Ordinarily, I wouldn’t be too thrilled about locking that far out from closing, but that pricing seems pretty danged competitive. It would be interesting to know what price you could currently get on a 60-90 day lock, just to see if it was significantly better than the extended pricing. I presume the $600 cost is charged upfront, and non-refundable? That’s typically the case for locks of that length. Do you have any float down options (meaning if rates improve between lock date and closing your pricing could improve by at least a portion of the gains)?

As far as “how much rates might go up in the next 3 days to 4 months”, anyone who told you they knew would be lying. In general, economic growth translates to higher rates, low inflation and/or economic duress helps keep rates down. If I were GUESSING, I’d say the world’s economies aren’t going to miraculously cure themselves anytime soon, but that is about all I’d be willing to state.

Bottom line, if those were my options, and I was happy with 4% (which is the “best execution rate” for most lenders now on 30 day locks!), think I’d jump on it. You could sure do worse!

Answered over 1 year ago
Ted Rood
1480 1 8
over 1 year ago Thomas Miller said:
 

Thanks Ted, appreciate the comments. I haven’t checked on shorter locks, but the comment was made a few weeks ago that I could’ve gotten close to 3.75 for a 30 day lock. The $600 is upfront, non-refundable. If rates go down, I can re-lock, but I would be out the $600. Forgot to mention, I got a message from my banker yesterday that I can get the 3.875 at no charge for around 110 days.

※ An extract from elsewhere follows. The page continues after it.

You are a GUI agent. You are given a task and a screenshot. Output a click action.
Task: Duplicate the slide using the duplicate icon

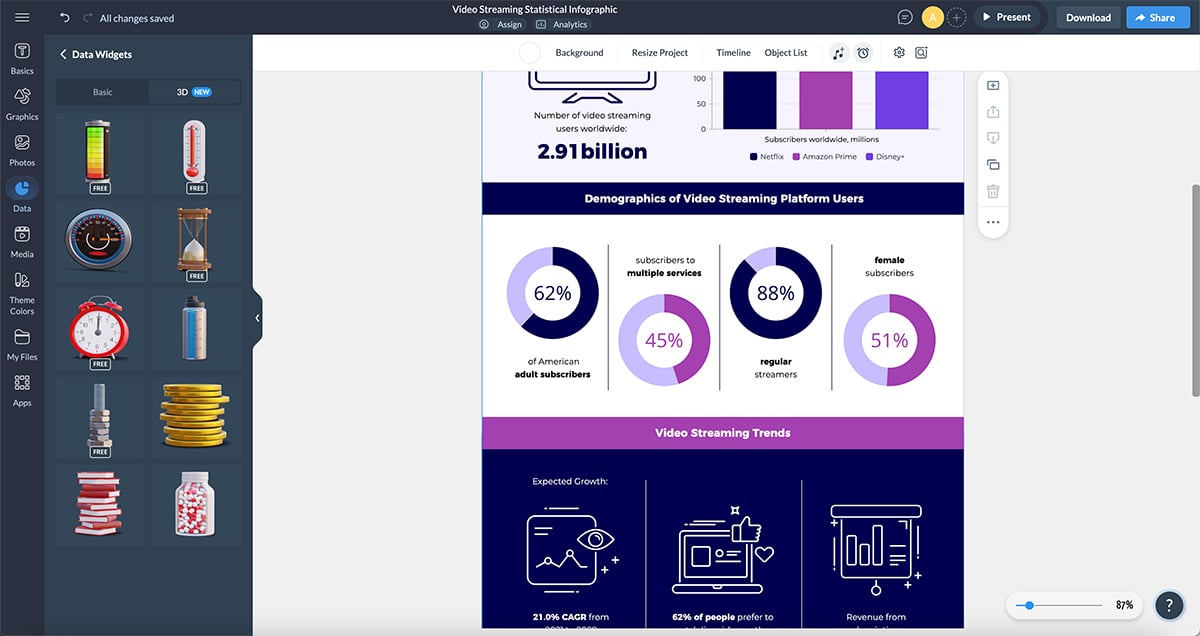[992, 164]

I would certainly be happy with 4%, but every little bit lower makes a big difference too. My one thought was to float, because if rates do go up, I “should” be able to still get around 4% as we get closer to closing. And if rates stay flat, I could hopefully get under 4% for shorter locks. But I guess that’s the big unknown, how fast and how much will rates go up.

over 1 year ago Ted Rood said:
 

@Thomas Miller you’re correct that shorter term locks are priced better than longer terms. In your case, it sounds like the adjustments may be smaller than usual, given the aggressive long term pricing. I’d start by asking what the differences are for different lock periods.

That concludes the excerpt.